Churchill – Right and Wrong

Wednesday 21st February 2018 06:37 EST
 

In the film Darkest Hour, Churchill’s most famous speech is depicted. ‘We will fight them on the beaches…’
And the speech goes on ‘and if, which I do not for a moment believe, this island or a large part of it were subjugated and starving, then our Empire beyond the seas, armed and guarded by the British Fleet, would carry on the struggle, until, in God's good time, the New World, with all its power and might, steps forth to the rescue and the liberation of the old.’
Churchill was right, it was the ‘New World’ far more ancient than the Old, in the form of the Indian Empire that did indeed come to the ‘rescue and the liberation of the old’. And it did not wait until Britain was subjugated or starving, as Churchill did with the Bengal Famine.

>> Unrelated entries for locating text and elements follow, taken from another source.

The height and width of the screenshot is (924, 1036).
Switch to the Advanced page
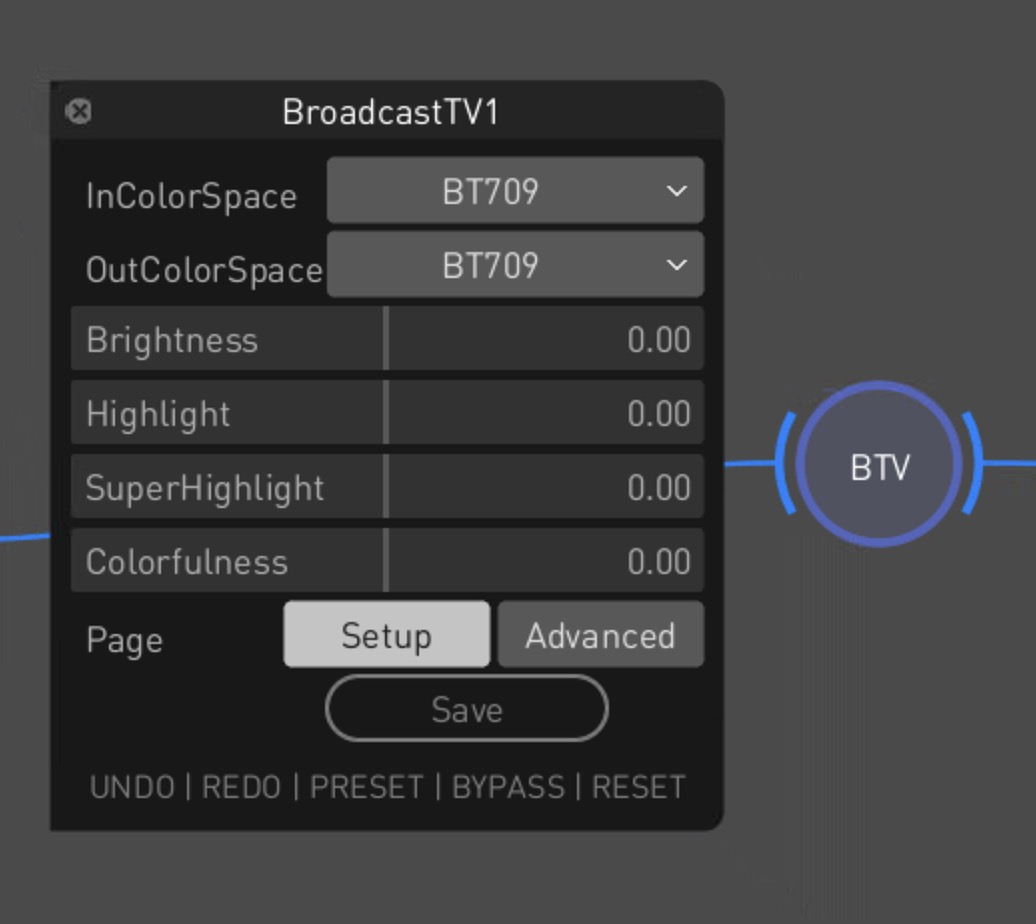pyautogui.click(x=600, y=635)
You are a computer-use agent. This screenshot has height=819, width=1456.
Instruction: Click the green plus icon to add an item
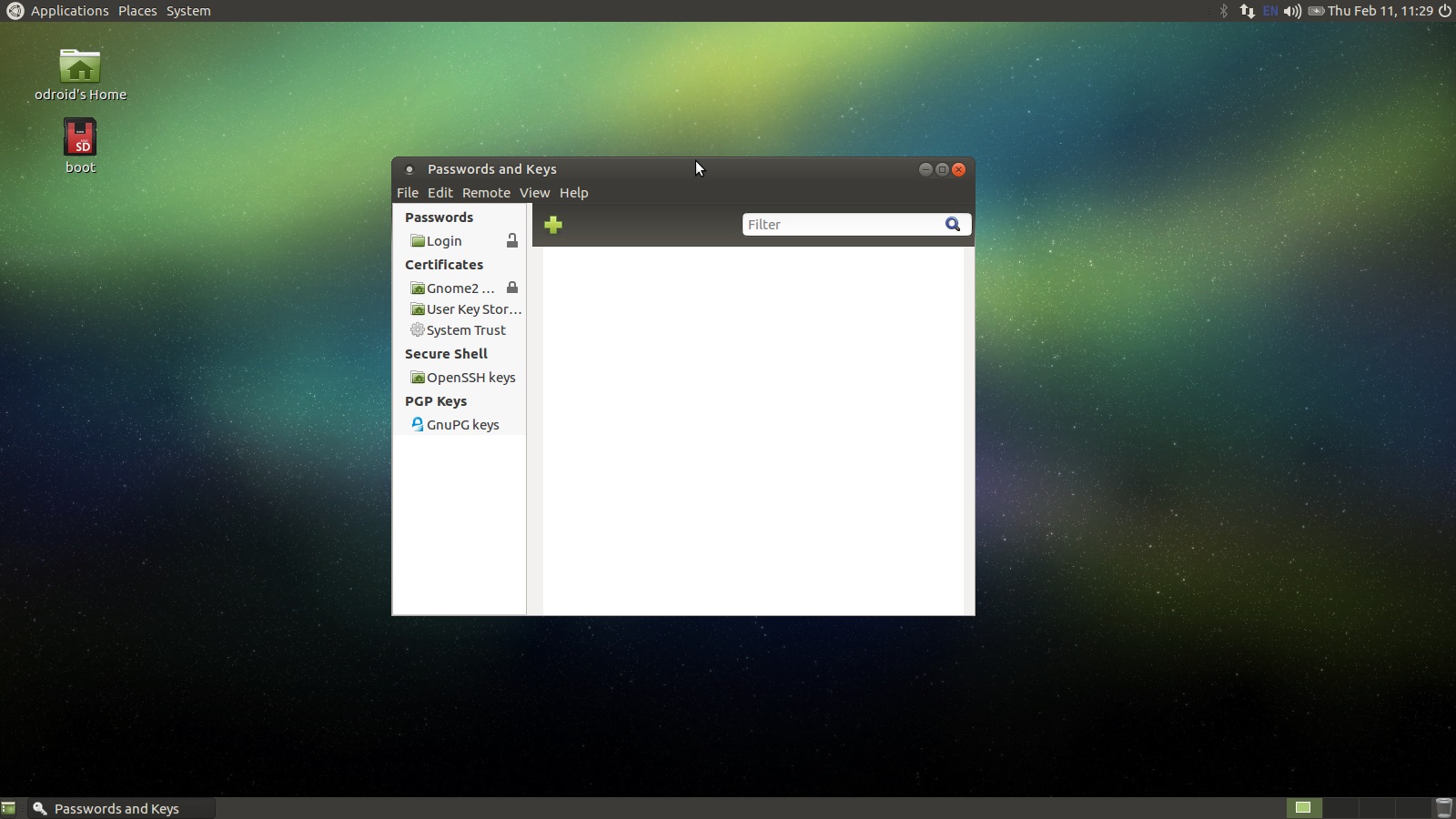pos(553,225)
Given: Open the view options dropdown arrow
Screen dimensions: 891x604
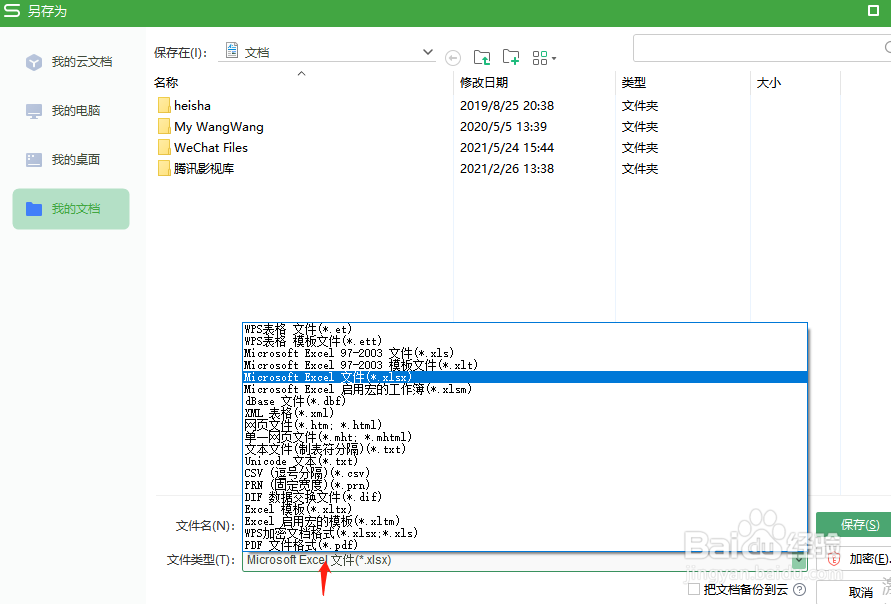Looking at the screenshot, I should 556,57.
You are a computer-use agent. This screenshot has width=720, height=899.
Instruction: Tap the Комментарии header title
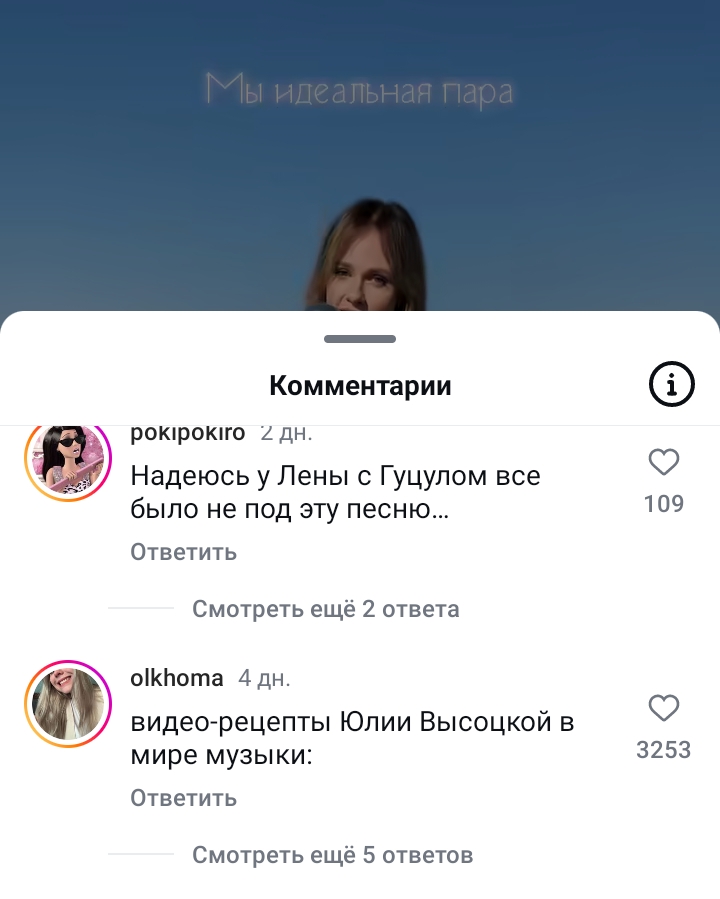(x=361, y=386)
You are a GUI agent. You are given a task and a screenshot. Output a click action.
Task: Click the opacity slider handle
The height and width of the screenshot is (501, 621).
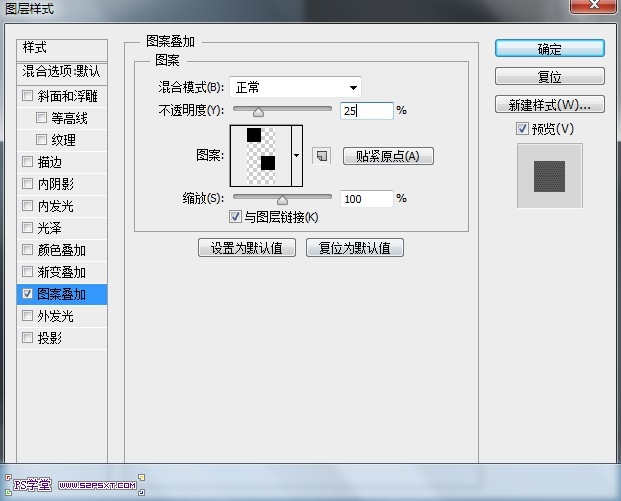(x=258, y=112)
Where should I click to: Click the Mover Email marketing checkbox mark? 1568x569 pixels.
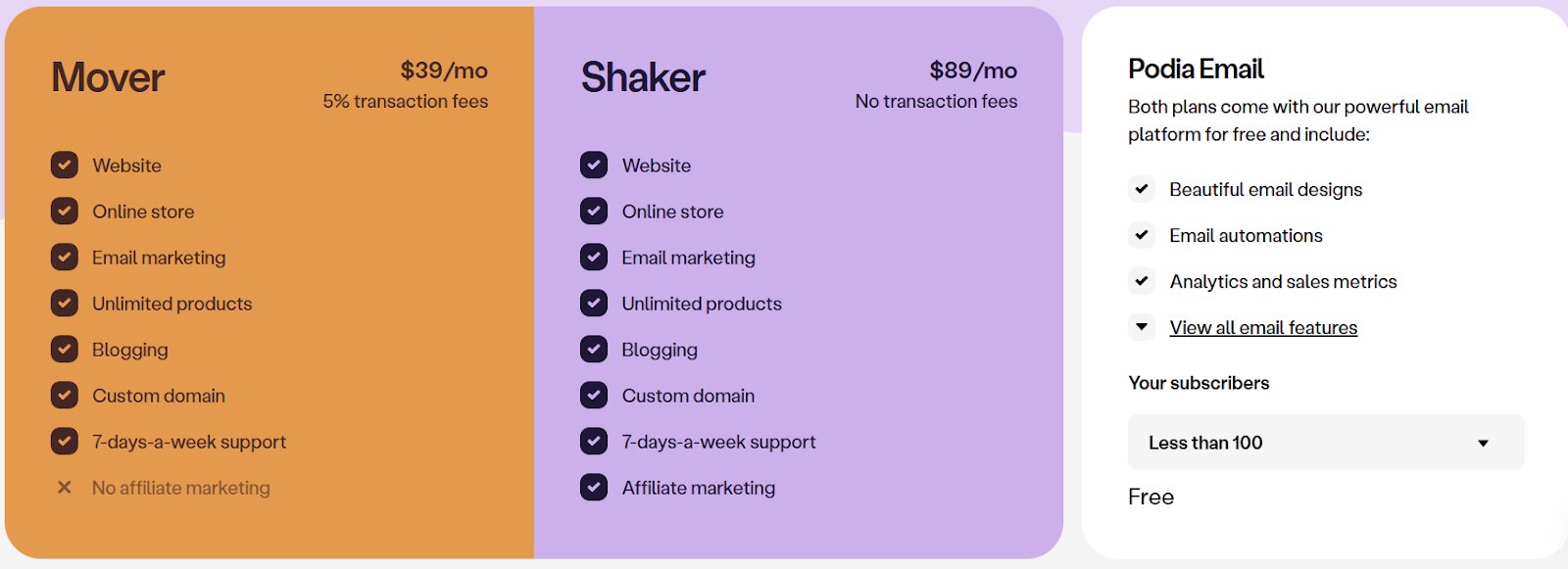point(65,257)
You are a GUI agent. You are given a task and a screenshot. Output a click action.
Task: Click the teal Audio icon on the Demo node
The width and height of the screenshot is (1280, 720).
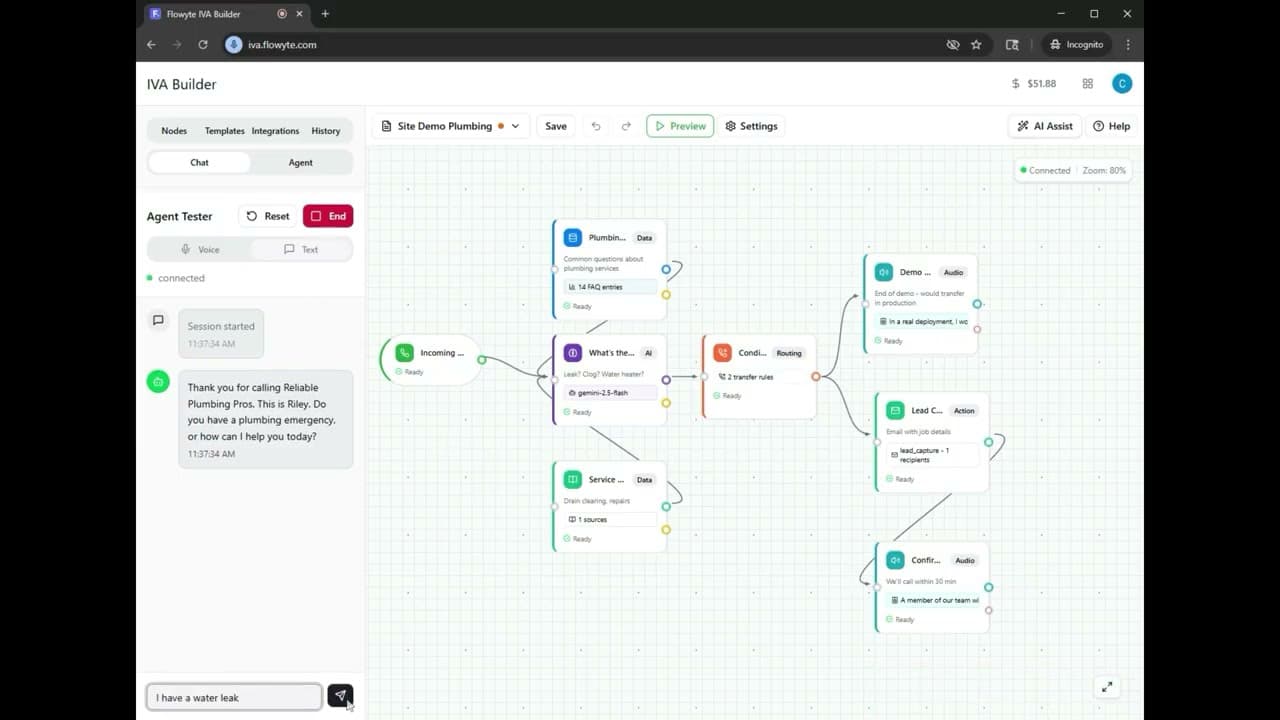click(882, 272)
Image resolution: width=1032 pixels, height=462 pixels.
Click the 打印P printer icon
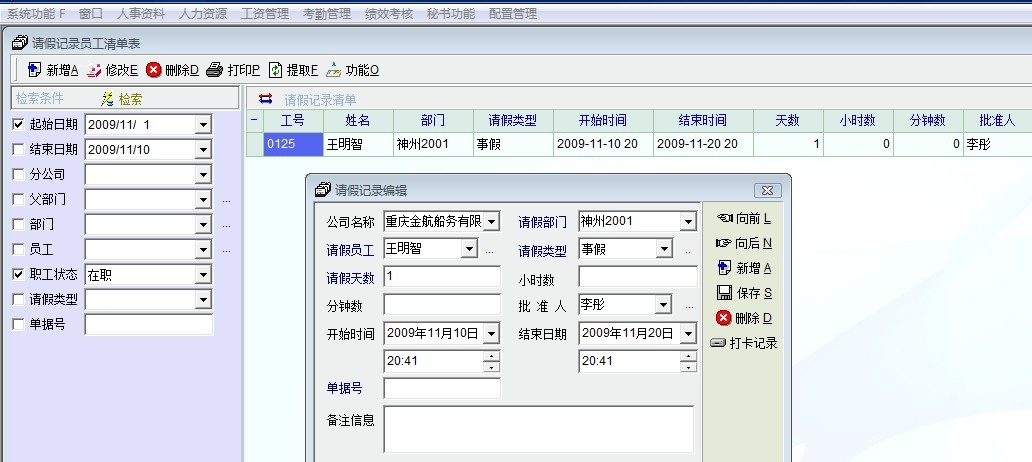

“It is nothing short of a miracle…which has called men from the uttermost ends of the earth… and which has caused human beings to do the most incalculable, improvident and, from a narrow point of view, profitless things.” This was Winston Churchill describing to the House of Commons the support for the war effort from the people of what was then the British Empire.
Berlin - which could have been during the Cold War the trigger for World War 3. And indeed would have made Germany at the heart of a third consecutive global War – and why papers released in Britain in 2009 show Margaret Thatcher was not exactly thrilled about a unified Germany.
Brexit owes much to World War 2 and how Britain sees itself in our outside Europe. But immigration that other major issue of our times is also connected to World War 2.
 There is a part of immigration policy connected to military service of course. Just ask the Ghurkas who are able to now reside in Britain because of their military service, or indeed myself as the off-spring of a member of the British Army having the same privilege when the laws were different.
Immigration policy in this country and our attitude elderly immigrants needs to have as much honour as we do for our war Dead.
There was a document for schoolchildren ‘We also served’. In it is recounted one quote to catch my eye: ‘I was a little coloured boy from the Caribbean and I instinctively call him Sir. “No Sir,” he hastily corrected. “It is I who call you Sir”, Flight Lieutenant Billy Strachan on being introduced to his newly appointed batman.
Of course little did Churchill know that as he spoke those words in tribute to the peoples of the Empire, it would be one of them, the one he termed a ‘half-naked fakir’ from Gujarat who would both support the War effort, and ensure the demise of the Empire peacefully too. On that name for Mahatma Gandhi and his view of him, Churchill was wrong.